Many innovation indicators only capture part of the innovation process. R&D data provide information about some of the inputs to innovation but have little information on the outputs. They tend to be more useful for measuring technology-based activities, which are influenced by industrial structure, and only cover one element of the broader concept of innovation.
Sound evidence on the sources of multi-factor productivity growth, i.e. the sources of technological and non-technological innovation, is found through firm-level analysis, which provides more detailed insight than country-level analysis. It is after all mainly firms that innovate, from small start-ups to large multi-establishment and multinational firms.
Innovation entials the production of new knowledge from complementary assets – R&D, but also software, human capital and organization structures – many of which are essential for fully realizing productivity gains and efficiencies from new technologies. As such intagible assets become strategic factors in firms’ value creation, their role in the economy has become as important as that of tangible assets. In Finland, Sweden, the United Kingdom and the United States, investment in in intangibles is now equal to or even superior to investment in tangibles such as machinery and equipment and structures. Investment in intangibles leads to creating and applying knowledge, and it is here that firms in OECD countries find their greatest comparative advantage.

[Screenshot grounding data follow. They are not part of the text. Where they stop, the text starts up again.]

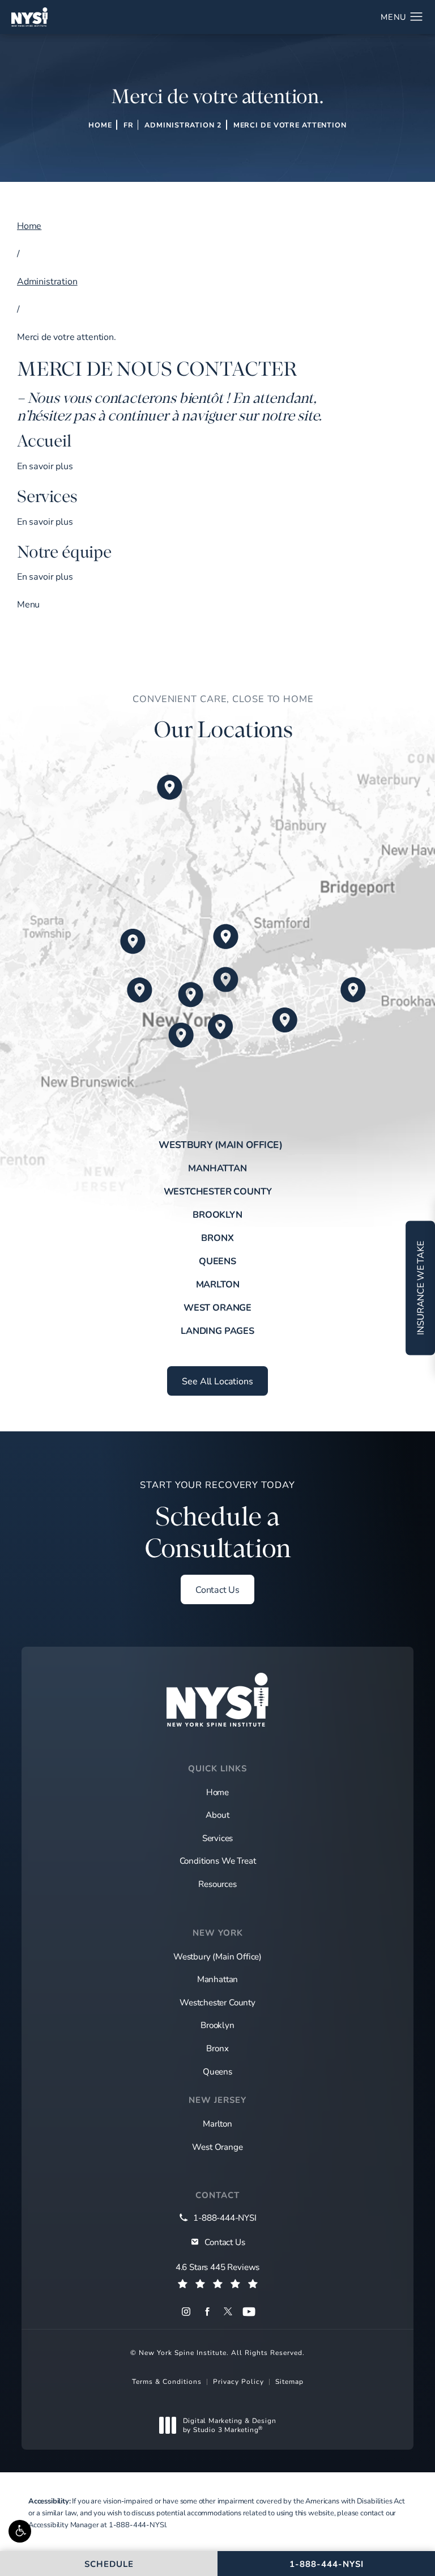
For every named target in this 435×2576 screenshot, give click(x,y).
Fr (128, 124)
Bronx (217, 1237)
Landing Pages (217, 1330)
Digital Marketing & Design (229, 2425)
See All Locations (217, 1381)
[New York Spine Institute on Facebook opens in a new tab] (207, 2311)
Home (100, 124)
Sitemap (289, 2381)
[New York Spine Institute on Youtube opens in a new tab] (249, 2311)
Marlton (218, 1284)
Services (217, 1837)
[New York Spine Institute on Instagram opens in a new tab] (186, 2311)
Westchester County (218, 1191)
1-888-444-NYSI (137, 2524)
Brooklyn (217, 1214)
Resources (217, 1883)
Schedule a (217, 1521)
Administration (47, 281)
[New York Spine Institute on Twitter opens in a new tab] (228, 2311)
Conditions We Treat (218, 1860)
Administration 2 (182, 124)
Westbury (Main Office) (221, 1144)
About (217, 1814)
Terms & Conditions (167, 2381)
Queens (217, 1261)
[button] (19, 2531)
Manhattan (217, 1168)
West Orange (217, 1307)
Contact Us (217, 1589)
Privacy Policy (238, 2381)
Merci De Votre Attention (290, 124)
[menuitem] (186, 2311)
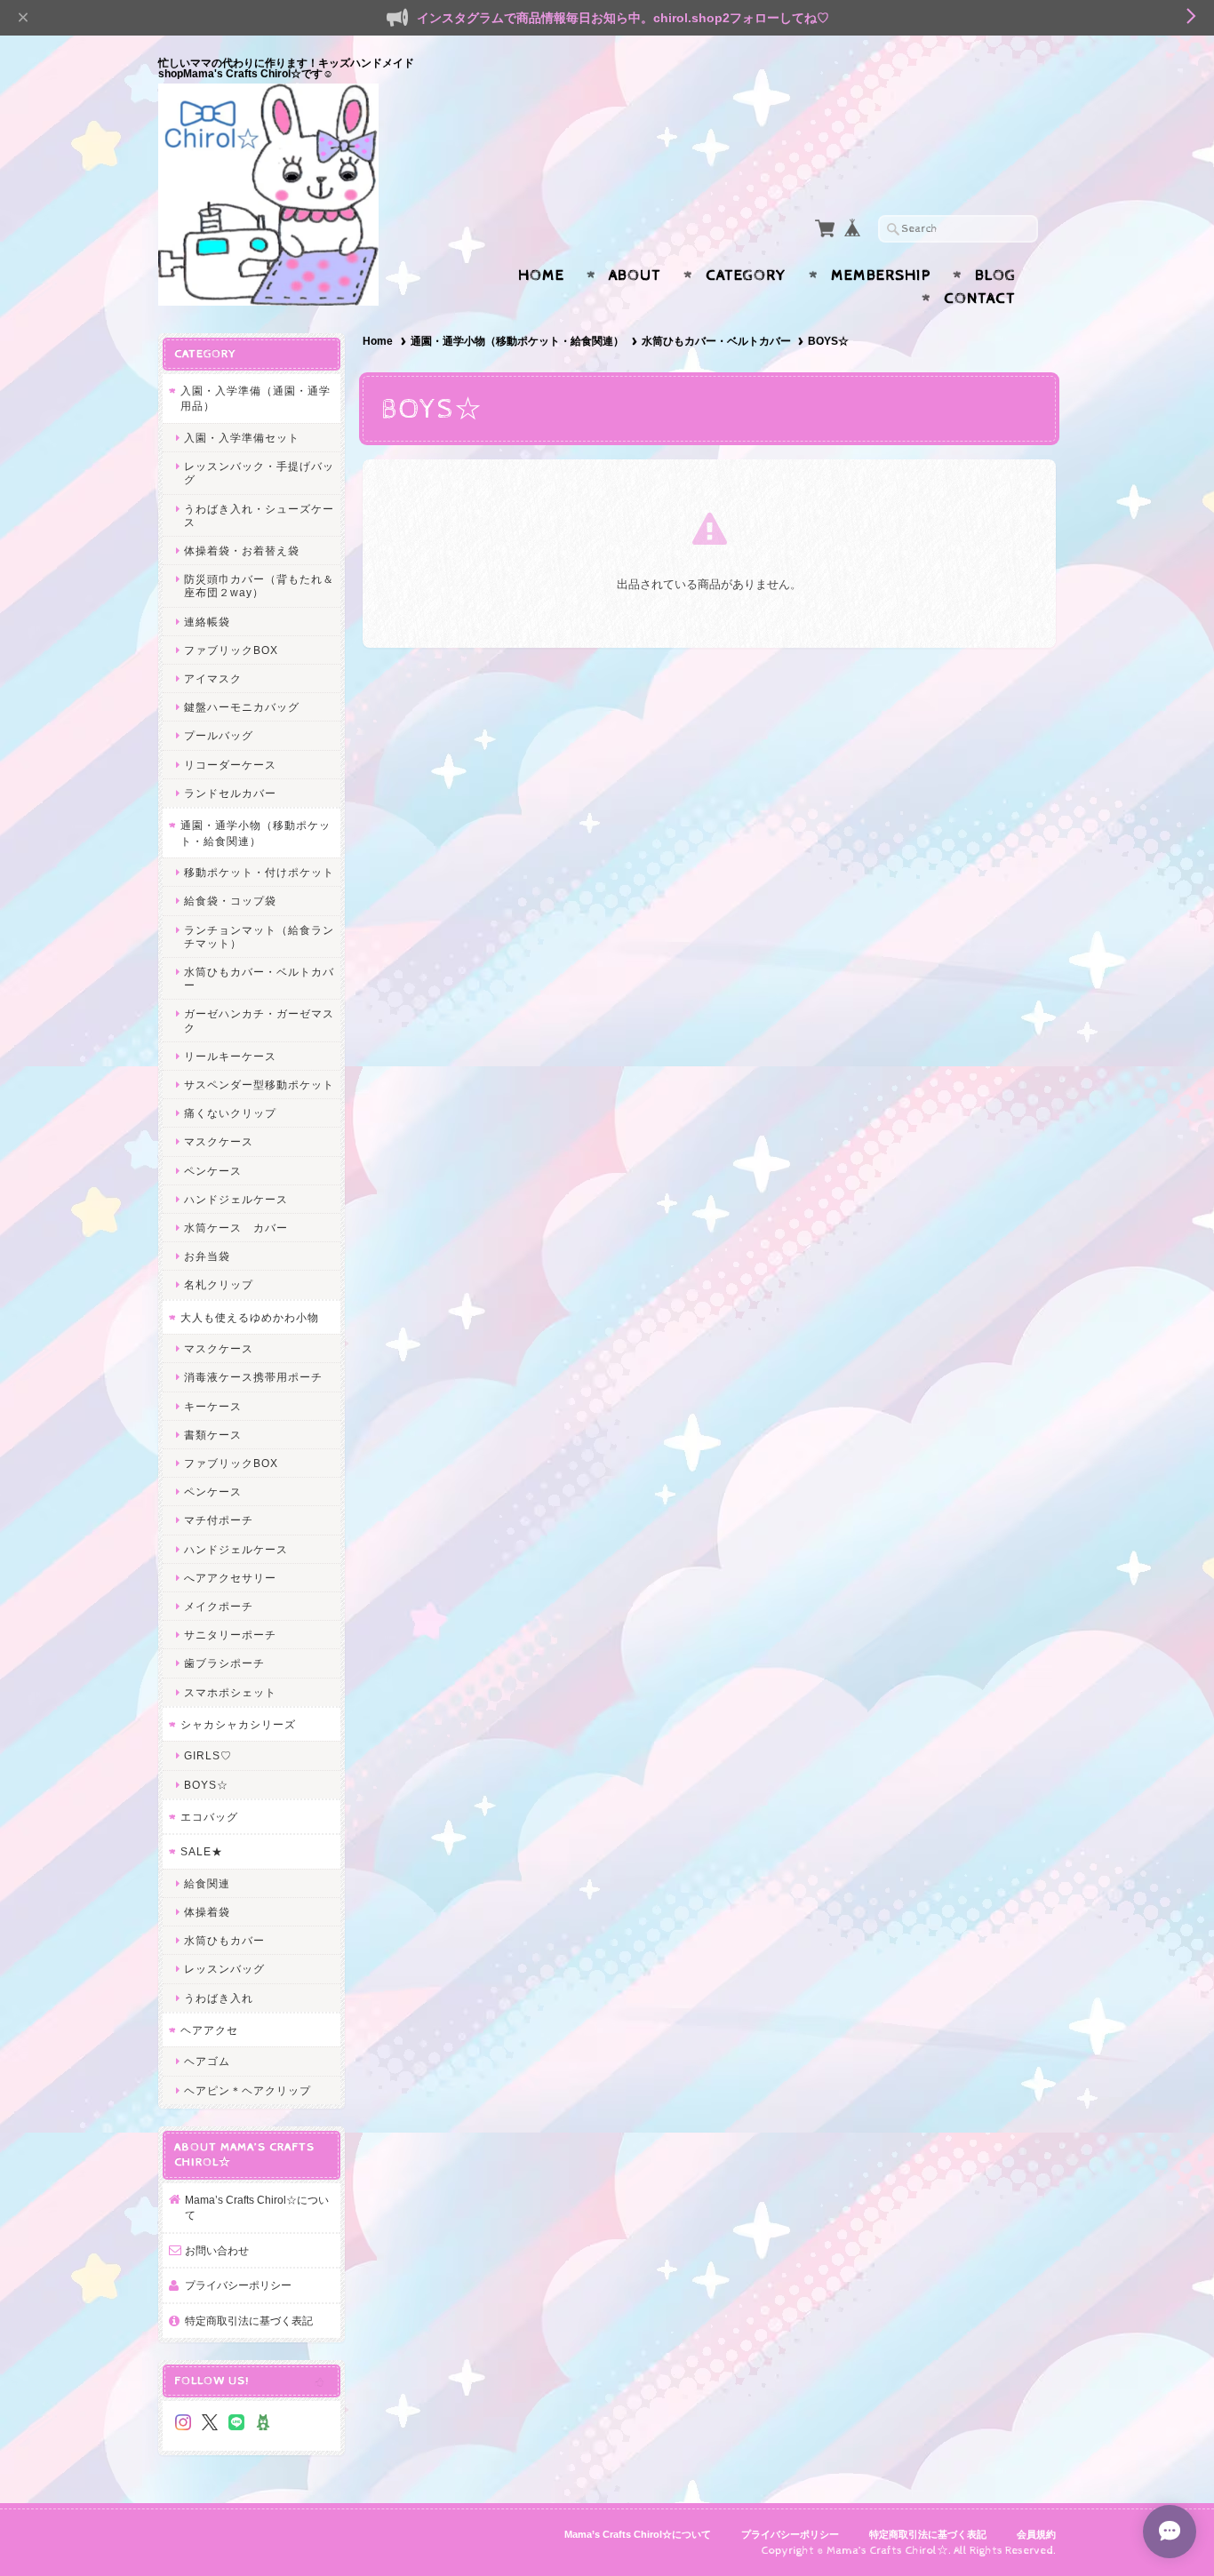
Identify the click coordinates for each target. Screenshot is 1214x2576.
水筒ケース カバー (236, 1227)
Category (746, 275)
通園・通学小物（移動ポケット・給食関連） (517, 341)
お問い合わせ (217, 2250)
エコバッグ (209, 1816)
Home (541, 275)
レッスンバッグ (224, 1968)
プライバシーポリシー (238, 2285)
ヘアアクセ (209, 2030)
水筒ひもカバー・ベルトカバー (716, 341)
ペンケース (213, 1170)
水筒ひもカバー (224, 1940)
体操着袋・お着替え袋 (242, 550)
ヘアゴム (207, 2061)
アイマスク (213, 678)
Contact (980, 298)
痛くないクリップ (230, 1113)
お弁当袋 (207, 1256)
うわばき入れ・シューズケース (259, 515)
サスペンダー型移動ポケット (259, 1084)
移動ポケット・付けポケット (259, 872)
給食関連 (207, 1883)
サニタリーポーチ (230, 1634)
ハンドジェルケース (236, 1199)
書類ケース (213, 1434)
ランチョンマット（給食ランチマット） (259, 936)
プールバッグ (218, 735)
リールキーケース (230, 1056)
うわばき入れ (218, 1998)
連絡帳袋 (207, 621)
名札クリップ (218, 1284)
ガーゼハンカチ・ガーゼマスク (259, 1020)
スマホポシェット (230, 1692)
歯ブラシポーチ (224, 1663)
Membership (880, 275)
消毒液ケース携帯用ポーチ (253, 1377)
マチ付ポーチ (218, 1520)
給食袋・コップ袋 (230, 900)
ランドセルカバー (230, 793)
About (635, 275)
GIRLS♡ (208, 1755)
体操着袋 (207, 1912)
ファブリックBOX (231, 650)
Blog (995, 275)
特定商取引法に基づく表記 (249, 2320)
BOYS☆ (206, 1784)
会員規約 (1036, 2534)
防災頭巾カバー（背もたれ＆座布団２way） (259, 585)
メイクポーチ (218, 1606)
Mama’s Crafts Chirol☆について (257, 2207)
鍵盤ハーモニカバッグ (242, 707)
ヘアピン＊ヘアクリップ (247, 2090)
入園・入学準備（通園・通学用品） (255, 398)
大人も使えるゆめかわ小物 (249, 1317)
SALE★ (201, 1851)
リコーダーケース (230, 764)
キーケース (213, 1406)
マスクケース (218, 1141)
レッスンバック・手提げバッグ (259, 472)
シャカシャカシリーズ (238, 1724)
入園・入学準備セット (242, 437)
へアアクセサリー (230, 1577)
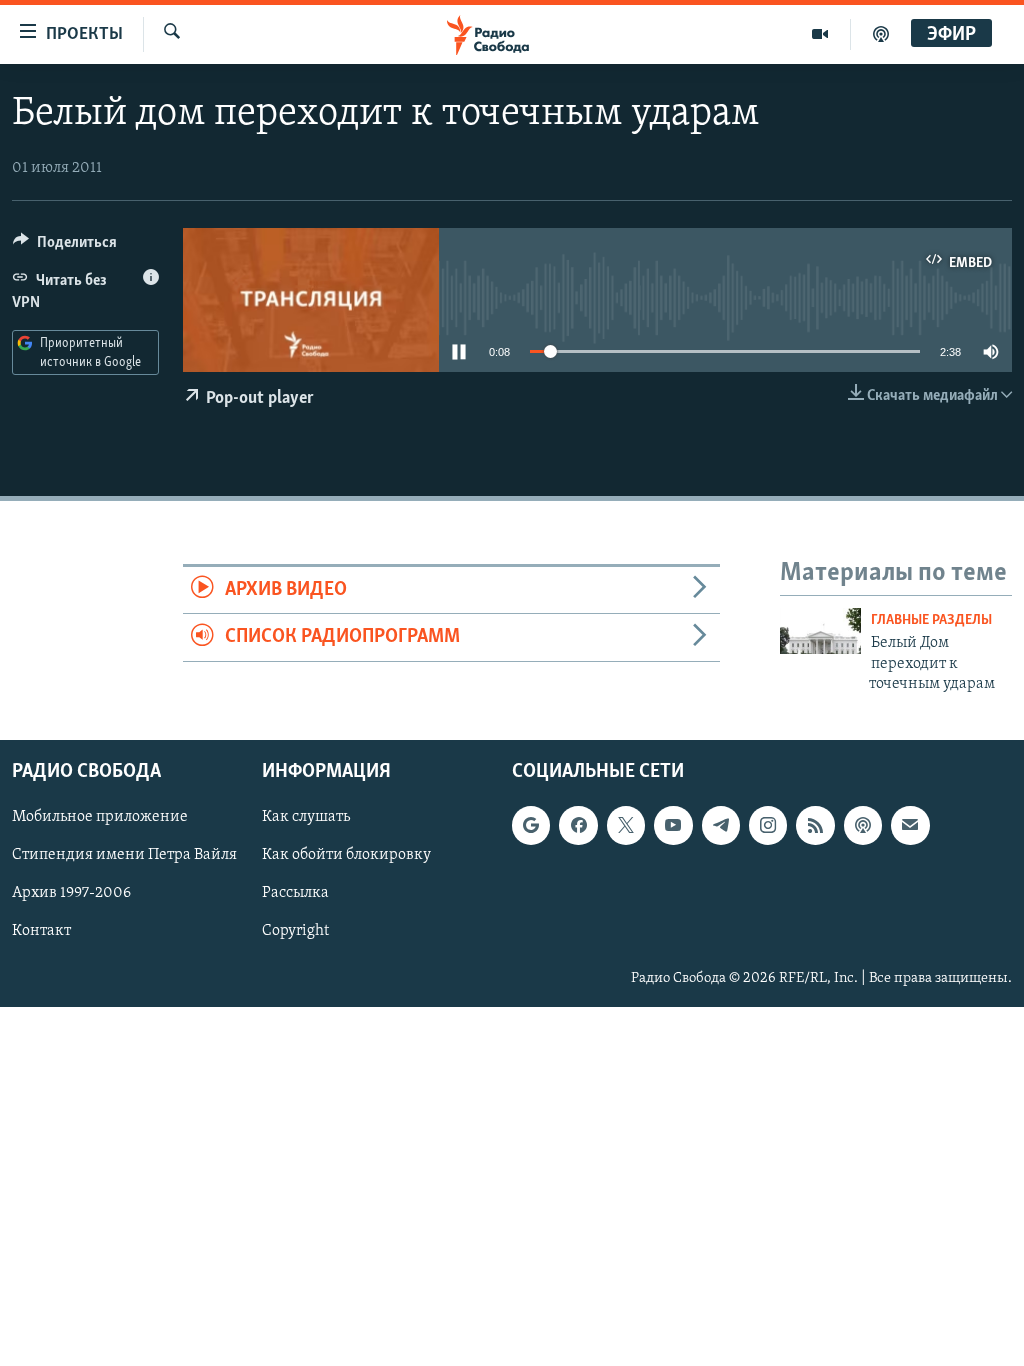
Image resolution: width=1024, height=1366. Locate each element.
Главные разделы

Industries that may be regared s less innovative, primarily because of their low R&D intensity, such as printing and paper products or textiles and clothing, frequently have as much propensity to innovate as thoses in communication or financial services, which are often regarded as the leading innovation industries. Innovation is highly skewed, as a small proportion of firms account for the majority of inputs and outputs.
An OECD study based on firm-level data for 21 countries shows that 5 innovation patterns are common to most countires analyzed. One involves some form of new-to-market innovation linked to own generation of technology (in-house R&D and patenting). A second includes product innovation with marketing expenditures or marketing strategy changes. A third involves the upgrading of processes with spending on equipment, often with external or paternship-based development. A fourth is broader innovation involving orgaizational and marketing-related innovation strategies. A fifth is networked innovating, in which firms seek external sourcing of knowledge, often from the public knowledge base and through formal collaboration. The first mode (in-house R&D and patenting) can be seen as the traditional technological innovation strategy, while the other four extend the notion of innovation.